Text shown:
# # # # # # #

By Rajan Philips –
Alexander Hamilton, a founding father of the American Constitution, described the judiciary as the weakest of the three branches of government, because it carries neither the sword that only the executive wields, nor the purse that the legislature keeps. In the current constitutional circus in Sri Lanka, the judiciary is standing tall as the sanest and the most reliable branch of government. Last week three judges of the Supreme Court delivered a stunning rebuke of presidential overreach and ordered a stay on the President’s gazette proclamations dissolving parliament and calling for general elections. The order will most likely be affirmed with good and quite obvious reasons by a full Bench of the Court in early December.
Between now and December there is quite a breach for plenty of political water to flow. In the days after the historic Court order, parliament descended into chaos and the President has shown himself to be neither ceremonial nor executional. No astrologer can predict what lies ahead and even the stars above must be quite confused about the fortunes of their followers below. But neither the stars nor the skies are going to fall and in the midst of chaos there is still room for hope. It could have been much worse.

# # # # # # #

Data lines:
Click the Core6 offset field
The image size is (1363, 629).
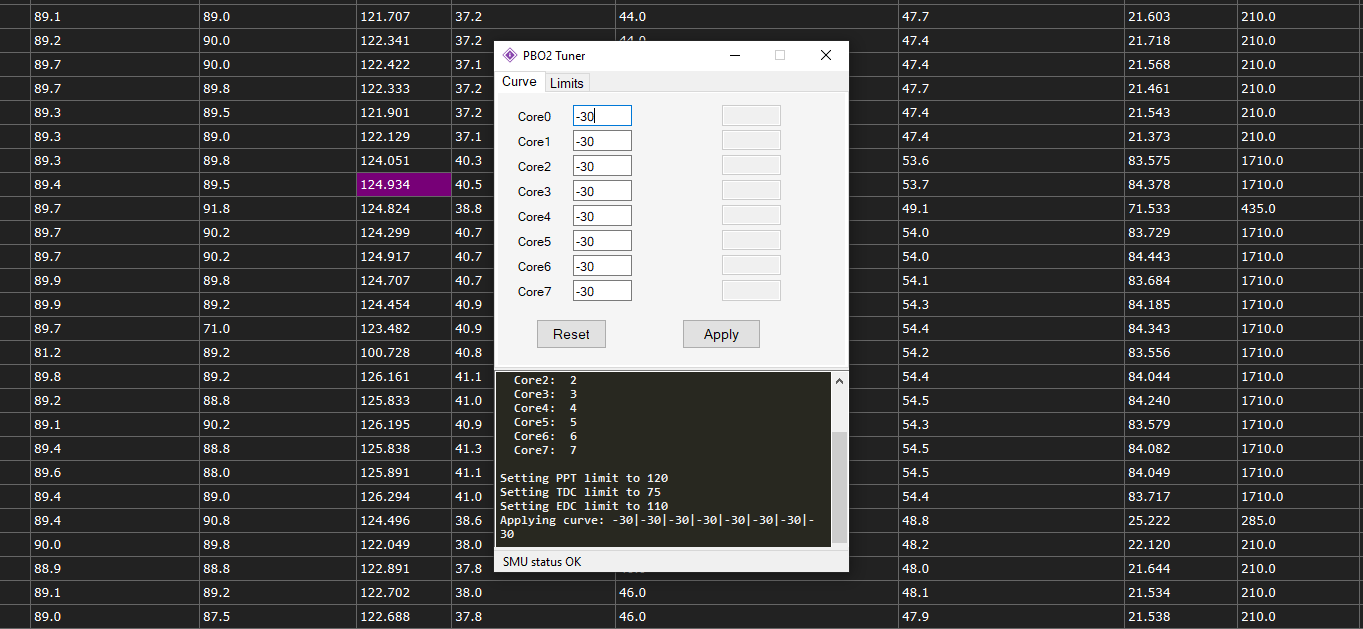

# # # # # # #

To be done:
a – Please say whether each statement agrees with the article on Sri Lanka's Supreme Court, and answer yes or no with the deciding words quoted: (i) Hamilton regarded the judiciary as the weakest branch of government; (ii) five Supreme Court judges issued the stay on the President's proclamations; (iii) a full Bench is expected to affirm the order in early December.
b – Resume the article on Sri Lanka's Supreme Court from the point where it stops, writing one further paragraph.
The data above were taken from a different source than the article on Sri Lanka's Supreme Court.

Answers below:
a –
(i) Yes: "described the judiciary as the weakest of the three branches of government"
(ii) No: "three judges of the Supreme Court delivered a stunning rebuke of presidential overreach"
(iii) Yes: "will most likely be affirmed with good and quite obvious reasons by a full Bench of the Court in early December"

b –
Fortunately for Sri Lanka, the President cannot wield his sword at will, even if he has one. It is truly remarkable, and hopefully it will remain so, that despite all the wild speculations and loose talk among a few political busybodies there has not been even a scintilla of a sign of implicating the army in the current political standoffs. Even those of us who fundamentally disagree with the politics of Gotabaya Rajapaksa and Sarath Fonseka, must wholeheartedly commend them for scrupulously demonstrating civilian solidarity in spite of their storied military backgrounds. The obvious wild card is of course the commander in chief, but even he should be quite chastened after the Supreme Court rap on his knuckles. The President is entitled to claim credit for facilitating the independence of judiciary, as he did immediately after the Court ruling, but he could have spared a lot of national bother if he had not occasioned the intervention of the Court in the first place.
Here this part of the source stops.